=== Task requirements ===
Return every line of the material below that contains the word "logo".

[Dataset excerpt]
(begin)

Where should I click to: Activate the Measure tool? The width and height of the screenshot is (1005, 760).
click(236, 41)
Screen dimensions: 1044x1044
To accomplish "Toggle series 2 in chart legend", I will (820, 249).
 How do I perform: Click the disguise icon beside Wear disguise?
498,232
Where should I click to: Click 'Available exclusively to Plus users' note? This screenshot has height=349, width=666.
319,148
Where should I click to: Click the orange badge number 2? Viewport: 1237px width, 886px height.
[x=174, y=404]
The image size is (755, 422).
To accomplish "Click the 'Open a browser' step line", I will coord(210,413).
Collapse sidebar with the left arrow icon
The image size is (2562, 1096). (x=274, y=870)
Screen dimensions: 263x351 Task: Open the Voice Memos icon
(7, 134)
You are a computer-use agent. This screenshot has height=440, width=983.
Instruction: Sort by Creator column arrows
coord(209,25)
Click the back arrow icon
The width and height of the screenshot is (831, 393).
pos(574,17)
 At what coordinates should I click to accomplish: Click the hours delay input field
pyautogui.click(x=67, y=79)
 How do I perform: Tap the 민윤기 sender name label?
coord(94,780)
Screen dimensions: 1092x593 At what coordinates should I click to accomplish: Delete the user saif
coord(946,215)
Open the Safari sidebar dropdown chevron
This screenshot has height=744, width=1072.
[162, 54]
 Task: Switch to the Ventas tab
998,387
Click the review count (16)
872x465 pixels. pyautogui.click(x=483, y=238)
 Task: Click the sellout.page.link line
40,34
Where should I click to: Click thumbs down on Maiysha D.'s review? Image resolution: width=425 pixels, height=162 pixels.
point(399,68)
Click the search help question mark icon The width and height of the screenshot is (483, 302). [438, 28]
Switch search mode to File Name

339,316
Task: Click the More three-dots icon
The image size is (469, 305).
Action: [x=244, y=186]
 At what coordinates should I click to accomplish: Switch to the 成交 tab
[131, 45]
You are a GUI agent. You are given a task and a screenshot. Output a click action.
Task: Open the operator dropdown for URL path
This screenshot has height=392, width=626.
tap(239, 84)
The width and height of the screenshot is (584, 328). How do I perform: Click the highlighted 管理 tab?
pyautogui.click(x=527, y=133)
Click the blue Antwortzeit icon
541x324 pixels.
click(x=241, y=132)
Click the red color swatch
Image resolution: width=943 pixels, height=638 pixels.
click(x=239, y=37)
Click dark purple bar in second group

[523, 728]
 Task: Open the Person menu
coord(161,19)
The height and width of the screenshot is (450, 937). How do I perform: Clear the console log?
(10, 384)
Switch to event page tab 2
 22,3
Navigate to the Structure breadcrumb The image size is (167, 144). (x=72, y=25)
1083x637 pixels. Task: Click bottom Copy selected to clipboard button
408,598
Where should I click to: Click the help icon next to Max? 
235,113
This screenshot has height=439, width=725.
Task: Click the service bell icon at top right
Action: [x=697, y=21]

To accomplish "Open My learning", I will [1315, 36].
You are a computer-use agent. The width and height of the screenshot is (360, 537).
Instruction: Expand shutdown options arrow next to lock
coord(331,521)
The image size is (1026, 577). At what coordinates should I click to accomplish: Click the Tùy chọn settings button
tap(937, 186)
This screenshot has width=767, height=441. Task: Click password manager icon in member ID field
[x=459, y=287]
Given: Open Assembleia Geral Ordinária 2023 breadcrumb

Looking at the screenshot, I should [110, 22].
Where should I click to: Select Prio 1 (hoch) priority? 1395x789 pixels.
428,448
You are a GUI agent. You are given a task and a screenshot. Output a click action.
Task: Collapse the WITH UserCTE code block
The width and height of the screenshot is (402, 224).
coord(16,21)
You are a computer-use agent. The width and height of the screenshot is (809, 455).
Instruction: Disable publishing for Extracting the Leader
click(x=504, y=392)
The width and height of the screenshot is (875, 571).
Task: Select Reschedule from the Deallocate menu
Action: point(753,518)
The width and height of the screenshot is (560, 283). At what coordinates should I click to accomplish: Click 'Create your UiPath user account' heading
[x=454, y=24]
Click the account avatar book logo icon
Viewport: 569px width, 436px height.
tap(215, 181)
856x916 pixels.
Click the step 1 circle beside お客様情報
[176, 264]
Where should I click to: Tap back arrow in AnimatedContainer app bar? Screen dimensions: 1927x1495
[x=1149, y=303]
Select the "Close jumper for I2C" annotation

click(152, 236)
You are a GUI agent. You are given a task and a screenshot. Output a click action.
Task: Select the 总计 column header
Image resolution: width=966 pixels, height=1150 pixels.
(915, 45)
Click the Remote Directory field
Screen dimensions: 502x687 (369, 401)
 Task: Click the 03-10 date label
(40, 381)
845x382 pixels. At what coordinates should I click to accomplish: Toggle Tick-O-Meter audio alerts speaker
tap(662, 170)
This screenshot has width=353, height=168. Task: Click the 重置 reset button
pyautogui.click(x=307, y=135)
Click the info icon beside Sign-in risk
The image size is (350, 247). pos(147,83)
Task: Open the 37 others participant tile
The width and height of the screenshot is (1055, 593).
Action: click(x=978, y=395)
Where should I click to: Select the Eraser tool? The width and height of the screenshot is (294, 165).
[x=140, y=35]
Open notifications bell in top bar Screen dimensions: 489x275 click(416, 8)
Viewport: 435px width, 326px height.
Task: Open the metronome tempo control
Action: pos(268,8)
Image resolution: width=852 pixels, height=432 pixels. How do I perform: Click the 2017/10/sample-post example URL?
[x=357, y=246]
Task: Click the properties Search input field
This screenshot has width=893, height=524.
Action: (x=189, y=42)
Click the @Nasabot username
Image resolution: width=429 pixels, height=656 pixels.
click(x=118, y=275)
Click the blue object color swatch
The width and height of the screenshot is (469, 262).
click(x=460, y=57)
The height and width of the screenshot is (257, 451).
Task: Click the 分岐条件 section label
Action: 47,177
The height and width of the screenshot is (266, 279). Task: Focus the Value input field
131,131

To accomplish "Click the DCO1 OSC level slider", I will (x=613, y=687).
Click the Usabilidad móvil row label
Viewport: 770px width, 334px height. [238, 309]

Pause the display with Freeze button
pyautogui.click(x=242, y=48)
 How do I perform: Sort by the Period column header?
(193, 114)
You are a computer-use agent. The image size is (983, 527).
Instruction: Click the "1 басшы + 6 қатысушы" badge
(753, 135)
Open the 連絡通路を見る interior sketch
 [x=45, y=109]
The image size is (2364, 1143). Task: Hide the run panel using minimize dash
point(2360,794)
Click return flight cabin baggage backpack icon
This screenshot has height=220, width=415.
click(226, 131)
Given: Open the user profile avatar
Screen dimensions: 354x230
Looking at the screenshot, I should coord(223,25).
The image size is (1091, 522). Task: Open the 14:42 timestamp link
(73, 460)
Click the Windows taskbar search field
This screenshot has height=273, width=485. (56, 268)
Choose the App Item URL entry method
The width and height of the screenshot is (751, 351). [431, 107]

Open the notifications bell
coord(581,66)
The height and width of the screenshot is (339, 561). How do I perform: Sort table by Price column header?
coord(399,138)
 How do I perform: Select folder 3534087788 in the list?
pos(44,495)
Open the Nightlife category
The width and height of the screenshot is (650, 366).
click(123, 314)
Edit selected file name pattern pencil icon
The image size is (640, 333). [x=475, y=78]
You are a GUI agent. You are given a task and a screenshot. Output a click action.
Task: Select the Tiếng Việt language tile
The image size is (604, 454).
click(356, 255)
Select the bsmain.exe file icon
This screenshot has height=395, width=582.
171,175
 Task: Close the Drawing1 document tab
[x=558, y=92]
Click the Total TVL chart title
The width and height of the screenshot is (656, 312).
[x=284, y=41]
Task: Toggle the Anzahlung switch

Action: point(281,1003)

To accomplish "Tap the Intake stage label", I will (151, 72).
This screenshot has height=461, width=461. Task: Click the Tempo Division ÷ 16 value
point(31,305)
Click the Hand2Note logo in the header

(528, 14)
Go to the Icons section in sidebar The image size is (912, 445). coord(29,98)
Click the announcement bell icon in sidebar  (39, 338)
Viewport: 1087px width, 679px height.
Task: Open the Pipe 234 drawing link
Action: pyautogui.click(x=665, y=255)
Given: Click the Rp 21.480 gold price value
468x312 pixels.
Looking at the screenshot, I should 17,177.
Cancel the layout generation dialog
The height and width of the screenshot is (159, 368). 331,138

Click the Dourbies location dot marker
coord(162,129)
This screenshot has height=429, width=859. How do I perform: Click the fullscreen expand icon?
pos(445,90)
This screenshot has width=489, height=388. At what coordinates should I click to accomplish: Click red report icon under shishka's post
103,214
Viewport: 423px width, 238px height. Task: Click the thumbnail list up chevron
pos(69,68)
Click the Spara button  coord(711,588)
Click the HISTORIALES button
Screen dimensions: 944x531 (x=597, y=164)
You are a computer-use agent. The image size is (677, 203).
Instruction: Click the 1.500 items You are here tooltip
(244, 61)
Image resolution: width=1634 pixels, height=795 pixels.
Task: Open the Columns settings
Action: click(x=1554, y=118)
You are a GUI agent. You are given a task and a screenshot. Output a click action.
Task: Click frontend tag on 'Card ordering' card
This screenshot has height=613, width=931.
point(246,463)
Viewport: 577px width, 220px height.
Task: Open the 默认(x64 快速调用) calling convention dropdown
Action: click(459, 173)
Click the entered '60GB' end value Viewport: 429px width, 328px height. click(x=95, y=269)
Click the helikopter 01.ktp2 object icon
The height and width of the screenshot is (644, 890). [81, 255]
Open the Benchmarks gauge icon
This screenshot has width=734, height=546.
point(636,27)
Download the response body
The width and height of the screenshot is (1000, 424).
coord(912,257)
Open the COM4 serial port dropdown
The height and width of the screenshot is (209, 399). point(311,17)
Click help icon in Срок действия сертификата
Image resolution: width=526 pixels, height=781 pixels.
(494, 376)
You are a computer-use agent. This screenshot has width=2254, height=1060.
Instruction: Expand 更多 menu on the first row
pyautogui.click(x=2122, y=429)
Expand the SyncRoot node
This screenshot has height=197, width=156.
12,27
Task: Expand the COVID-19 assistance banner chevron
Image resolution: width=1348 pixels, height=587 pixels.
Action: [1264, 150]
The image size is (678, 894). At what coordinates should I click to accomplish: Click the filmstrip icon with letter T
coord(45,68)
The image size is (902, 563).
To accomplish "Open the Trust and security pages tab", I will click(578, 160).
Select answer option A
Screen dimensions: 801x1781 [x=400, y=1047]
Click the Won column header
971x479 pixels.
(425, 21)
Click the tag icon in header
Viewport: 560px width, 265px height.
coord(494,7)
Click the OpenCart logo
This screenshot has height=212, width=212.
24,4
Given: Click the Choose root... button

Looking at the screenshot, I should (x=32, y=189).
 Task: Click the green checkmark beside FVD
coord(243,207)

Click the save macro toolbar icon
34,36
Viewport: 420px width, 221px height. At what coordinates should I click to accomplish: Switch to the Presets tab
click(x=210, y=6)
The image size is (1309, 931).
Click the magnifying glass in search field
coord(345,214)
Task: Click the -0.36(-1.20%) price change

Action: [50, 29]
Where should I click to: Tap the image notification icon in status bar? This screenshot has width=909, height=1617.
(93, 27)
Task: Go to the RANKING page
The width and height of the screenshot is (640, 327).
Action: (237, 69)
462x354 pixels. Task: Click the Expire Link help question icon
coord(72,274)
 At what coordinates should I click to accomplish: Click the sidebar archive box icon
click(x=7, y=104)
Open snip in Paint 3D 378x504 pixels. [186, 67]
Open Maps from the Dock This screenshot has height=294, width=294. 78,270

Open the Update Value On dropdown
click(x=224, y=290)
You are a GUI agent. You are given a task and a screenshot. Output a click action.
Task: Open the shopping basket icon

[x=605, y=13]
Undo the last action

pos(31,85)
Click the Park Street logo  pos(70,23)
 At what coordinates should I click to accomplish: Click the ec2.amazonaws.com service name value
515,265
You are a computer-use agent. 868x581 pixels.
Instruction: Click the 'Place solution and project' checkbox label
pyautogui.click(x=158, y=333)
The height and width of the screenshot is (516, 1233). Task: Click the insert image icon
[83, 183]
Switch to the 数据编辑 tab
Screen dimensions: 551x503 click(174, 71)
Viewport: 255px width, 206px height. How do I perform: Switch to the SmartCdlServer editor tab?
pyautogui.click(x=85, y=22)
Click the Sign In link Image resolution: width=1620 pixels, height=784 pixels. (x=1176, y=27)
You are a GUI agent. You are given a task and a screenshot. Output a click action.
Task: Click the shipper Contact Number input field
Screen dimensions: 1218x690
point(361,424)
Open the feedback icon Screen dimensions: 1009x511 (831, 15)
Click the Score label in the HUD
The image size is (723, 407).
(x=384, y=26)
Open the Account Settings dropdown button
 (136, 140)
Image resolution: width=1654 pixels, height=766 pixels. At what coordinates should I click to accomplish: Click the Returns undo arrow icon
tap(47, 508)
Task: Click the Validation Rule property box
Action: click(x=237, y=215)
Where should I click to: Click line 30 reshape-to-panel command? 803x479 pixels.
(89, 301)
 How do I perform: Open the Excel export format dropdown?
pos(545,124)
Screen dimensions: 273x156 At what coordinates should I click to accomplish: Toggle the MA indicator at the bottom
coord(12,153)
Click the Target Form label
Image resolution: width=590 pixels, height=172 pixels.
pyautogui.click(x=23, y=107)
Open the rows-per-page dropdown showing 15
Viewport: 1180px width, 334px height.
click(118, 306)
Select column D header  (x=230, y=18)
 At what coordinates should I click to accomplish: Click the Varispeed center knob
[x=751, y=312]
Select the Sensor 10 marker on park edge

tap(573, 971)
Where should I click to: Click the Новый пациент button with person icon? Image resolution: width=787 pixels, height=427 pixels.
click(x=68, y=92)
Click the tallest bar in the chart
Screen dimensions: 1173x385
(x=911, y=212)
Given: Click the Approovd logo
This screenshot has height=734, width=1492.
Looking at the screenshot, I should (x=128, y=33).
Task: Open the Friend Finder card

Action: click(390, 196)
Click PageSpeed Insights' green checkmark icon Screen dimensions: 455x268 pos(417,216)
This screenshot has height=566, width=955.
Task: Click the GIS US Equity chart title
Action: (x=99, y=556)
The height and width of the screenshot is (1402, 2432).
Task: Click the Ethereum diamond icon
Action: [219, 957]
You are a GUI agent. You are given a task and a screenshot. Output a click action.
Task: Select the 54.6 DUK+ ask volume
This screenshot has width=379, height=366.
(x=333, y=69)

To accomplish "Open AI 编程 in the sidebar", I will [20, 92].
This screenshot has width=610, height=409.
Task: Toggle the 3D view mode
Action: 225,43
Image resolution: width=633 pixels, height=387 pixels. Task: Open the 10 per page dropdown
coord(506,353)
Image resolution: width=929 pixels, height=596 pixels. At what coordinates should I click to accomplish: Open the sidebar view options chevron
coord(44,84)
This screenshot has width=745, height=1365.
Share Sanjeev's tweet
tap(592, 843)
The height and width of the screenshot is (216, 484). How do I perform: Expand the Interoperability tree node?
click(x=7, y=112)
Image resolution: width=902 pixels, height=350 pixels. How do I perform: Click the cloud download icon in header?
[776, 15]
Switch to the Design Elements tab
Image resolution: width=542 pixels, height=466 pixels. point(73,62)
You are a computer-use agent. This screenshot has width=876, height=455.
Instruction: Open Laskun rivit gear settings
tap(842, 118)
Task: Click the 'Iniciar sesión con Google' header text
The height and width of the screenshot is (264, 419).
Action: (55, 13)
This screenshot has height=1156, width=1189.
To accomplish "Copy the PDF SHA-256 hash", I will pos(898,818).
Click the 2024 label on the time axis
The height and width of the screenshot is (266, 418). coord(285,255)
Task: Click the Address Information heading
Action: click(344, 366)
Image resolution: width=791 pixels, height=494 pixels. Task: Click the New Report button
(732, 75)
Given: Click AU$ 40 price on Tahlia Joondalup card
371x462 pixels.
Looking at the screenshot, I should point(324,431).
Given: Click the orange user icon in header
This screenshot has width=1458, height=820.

(end)

=== Task solution ===
Click the account avatar book logo icon
Click the Hand2Note logo in the header
Click the OpenCart logo
Click the Park Street logo  pos(70,23)
Given: Click the Approovd logo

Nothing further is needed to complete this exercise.